いちじくを買うハメになった不思議

f0104169_2104854.jpg仕事の打ち合わせに行く友人の車に便乗して、私も一緒にドライブした。当方にも仕事が生じる可能性があるからということで打ち合わせにも参加。自分で運転することが多いが本日は助手席からいくらでも脇見ができて快適。すでに真っ白になったアルプスの山々が秋の空を切り取るようにくっきりと映え、付近の里山はぼけた紅葉。今年の紅葉は赤がきれいじゃないという声が多いが、このぼけぼけな感じがよろしい。人間の言うことなんか気にしないで好きな色になってくれ。用事が済んでご飯を食べることにする。そのために同行したようなところもある。何しろその友人は、ひとりで食堂でご飯を食べられないというのである。理由を聞いてもはっきりしない。「ラーメン屋でビールとレバニラ炒め頼んでひとりで飲み食いする」って誰でもやってるのかと思ったら違った。お上品な女性はしないんだ。そのお上品な女性である友人が、仕事で関係した店に行こうということになった。

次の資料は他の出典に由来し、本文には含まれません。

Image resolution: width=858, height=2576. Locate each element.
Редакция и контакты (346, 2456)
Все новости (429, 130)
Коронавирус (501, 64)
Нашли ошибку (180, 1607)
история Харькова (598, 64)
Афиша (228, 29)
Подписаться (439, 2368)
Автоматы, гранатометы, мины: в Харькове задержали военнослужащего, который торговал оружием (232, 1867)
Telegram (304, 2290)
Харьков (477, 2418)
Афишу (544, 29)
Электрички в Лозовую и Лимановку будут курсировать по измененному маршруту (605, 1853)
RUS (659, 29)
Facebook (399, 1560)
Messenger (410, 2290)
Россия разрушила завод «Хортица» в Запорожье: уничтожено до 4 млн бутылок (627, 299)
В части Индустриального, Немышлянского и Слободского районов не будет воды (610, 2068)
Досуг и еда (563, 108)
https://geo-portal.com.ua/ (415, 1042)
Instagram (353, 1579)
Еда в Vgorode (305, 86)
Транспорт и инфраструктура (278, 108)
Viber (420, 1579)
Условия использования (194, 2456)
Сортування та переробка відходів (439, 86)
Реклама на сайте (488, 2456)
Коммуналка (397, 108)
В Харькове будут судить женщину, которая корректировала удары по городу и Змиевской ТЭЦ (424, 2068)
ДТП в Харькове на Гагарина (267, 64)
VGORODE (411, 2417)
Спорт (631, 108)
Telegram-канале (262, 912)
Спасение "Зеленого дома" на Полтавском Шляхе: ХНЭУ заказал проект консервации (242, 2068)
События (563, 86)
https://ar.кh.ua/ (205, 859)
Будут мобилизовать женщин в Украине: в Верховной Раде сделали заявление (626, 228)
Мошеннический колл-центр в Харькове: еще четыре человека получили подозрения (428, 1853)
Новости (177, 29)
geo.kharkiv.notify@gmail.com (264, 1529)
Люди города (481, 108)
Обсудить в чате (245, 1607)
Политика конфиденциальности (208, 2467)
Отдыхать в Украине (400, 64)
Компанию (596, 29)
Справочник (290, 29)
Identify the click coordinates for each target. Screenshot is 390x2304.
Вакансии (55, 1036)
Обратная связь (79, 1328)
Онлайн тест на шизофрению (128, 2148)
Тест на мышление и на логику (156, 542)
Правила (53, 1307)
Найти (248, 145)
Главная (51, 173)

いくらなんでも私よりは方向感覚がいいと思ったらそうでもなく、迷いに迷って結局行き着かなかった。走っている途中で、一度行ってみたいと思っていたラーメン屋があったから、最悪ここにしようと言っていたのに、走っているうちにその店も見失ってしまった。半分やけになって走っていたら、というか、走っているのに便乗させてもらっていたら、道の駅の看板が見えた。こんな所に道の駅。結局ここで味噌ラーメンを食べ、大好きな平茸と山羊乳のヨーグルトを購入。それから国宝の三重の塔のあるお寺へ。寺の入り口におじいさんが寝転んでいた。いい天気なので気持ち良くお昼寝かと思ったらムクっと起き上がって「りんごはいらないか、おろし大根はいらないか」と営業トークになった。草の上で野菜を売っているんだった。りんごも大根もあるから、と断って境内を回ってから戻ると「おかえり」と言って今度は「いちじくあるよ」と言う。びっくり。いちじくについては友人が「好き、食べたい」と言い、私が「庭にあったけど好きじゃない」等々、最近話していたばかり。見透かされていたみたいだ。結局友人は小さくて怪しいいちじくを買った。200円もした。この話を娘に話したら「お寺の入り口で売る人だから人の心が読めるんだよ」と言う。うううううむ、まさにそういうタイミングだった。あれは幻じゃないだろうな・・・。